Haro, donc à la publicité intrusive. A l’inverse, l’interaction entre l’annonceur et le consommateur fait des émules, grâce aux nouvelles technologies de balisage : les puces RFID et NFC (Near Field Communication ; La mémoire est dans l’objet). Pour avoir un sens, la publicité implique nécessairement le consommateur (E-marketing et sécurité au coeur de l’innovation française).
La mémoire est dans l’objet
Après Nabaztag, le relais de communication personnalisé, Violet vient de commercialiser Mir:ror, un lecteur de puces RFID customisable (TrendsNow : Miroir magique) tandis qu’Alcatel-Lucent rentre dans le jeu avec Tikitag, un kit de balises NFC (Les Echos : Alcatel-Lucent mise sur les objets communicants). Particularité des deux produits : le lecteur de balises est vendu avec des « timbres » à coller où bon vous semble et à associer à l’information que vous désirez. Vous voulez connaitre l’état du trafic avant de partir au travail ? Approchez votre trousseau de clés préalablement « tagué » et l’information viendra à l’écran du mobile. Autrement dit, les objets gardent et acheminent la « mémoire » pour vous.
Et si ce balisage des objets s’étendait au-delà de la sphère privée… J’ai envie de diffuser mon blog à mes voisins ? Je tague un lampadaire de ma rue. Je veux partager des informations sur ma ligne de métro ? Une balise dans une rame et le tour est joué. Le mobilier urbain deviendrait collaboratif. C’est demain…
Grâce à ces balises, la réalité est démultipliée : l’environnement ne se limite pas à ce que vous voyez, mais s’enrichit d’informations à portée de mobile. Cette réalité va jusqu’à s’affranchir d’un balisage préalable : grâce à Wikitube, observez le paysage à travers votre écran et Wikipédia se chargera de vous informer sur les détails du paysage. Une belle synthèse, réelle cette fois entre information collaborative et géolocalisation, pour un résultat impressionnant (Baliz-media : Wikitude, réalité augmentée sur mobile).
La réalité ne se contente plus d’être ce qu’elle semble montrer.

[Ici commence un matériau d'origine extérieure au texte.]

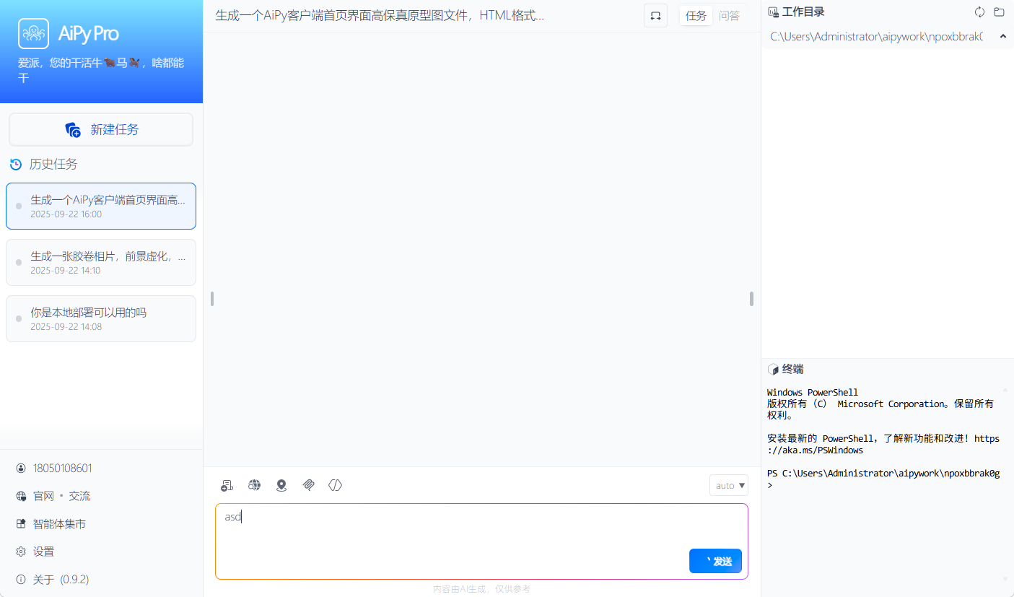
Task: Switch to the 问答 mode
Action: tap(729, 16)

Environnement + intelligence = réalité puissance deux, pour des perspectives infinies ! Et même puissance trois, lorsqu’on lui associe le collaboratif. La suite n’est qu’une question de logistique et d’imagination (De l’Internet, des choses et des hommes, Théma Chronos) !

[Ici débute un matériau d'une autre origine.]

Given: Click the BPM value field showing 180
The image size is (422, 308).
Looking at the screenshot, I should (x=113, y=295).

Médias du futur. Stop ! « L’avenir est largement imprévisible »
Comme toute science fiction, cette vidéo sur la révolution média reste… une fiction et le restera car l’avenir ne se prédit pas, surtout de façon aussi primaire.
En 2015, journaux papiers, radios, télévisions ont disparu, date à laquelle le copyright est déclaré illégal (!).Le concept d’information statique (journaux, livres, images, etc.) disparaît et est remplacé par des « flux de connaissance ». Devenu média, voire Prométhée (Diable, l’individu devient un Dieu !) l’individu aux identités multiples voit sa mémoire individuelle se commercialiser. Etc.
Dans ce scénario, le net s’inscrit dans une vision consolidante et englobante. Passons sur les cinq grands médias qui restent (ils sont tous américains sauf la BBC !) et qui deviennent des acteurs de la vie politique. Certes, « l’avenir est largement imprévisible » et « notre incorrigible manie d’innover est [aussi] imprévisible » (Georges Amar – Les principes de réalités face aux nouveaux modes de l’information), mais quitte à prévoir, il faut le faire avec méthode. Cette vidéo en manque singulièrement. Pourtant, elle a été déjà vue 400.000 fois et ça, c’est une nouvelle pratique média imprévisible hier et déjà bien là. ComScore aux USA recense pour le seul mois de décembre dix milliards de vidéo vues. Moralité : Il y a suffisamment à faire avec ce qui se passe devant nous sans spéculer à se faire peur pour demain.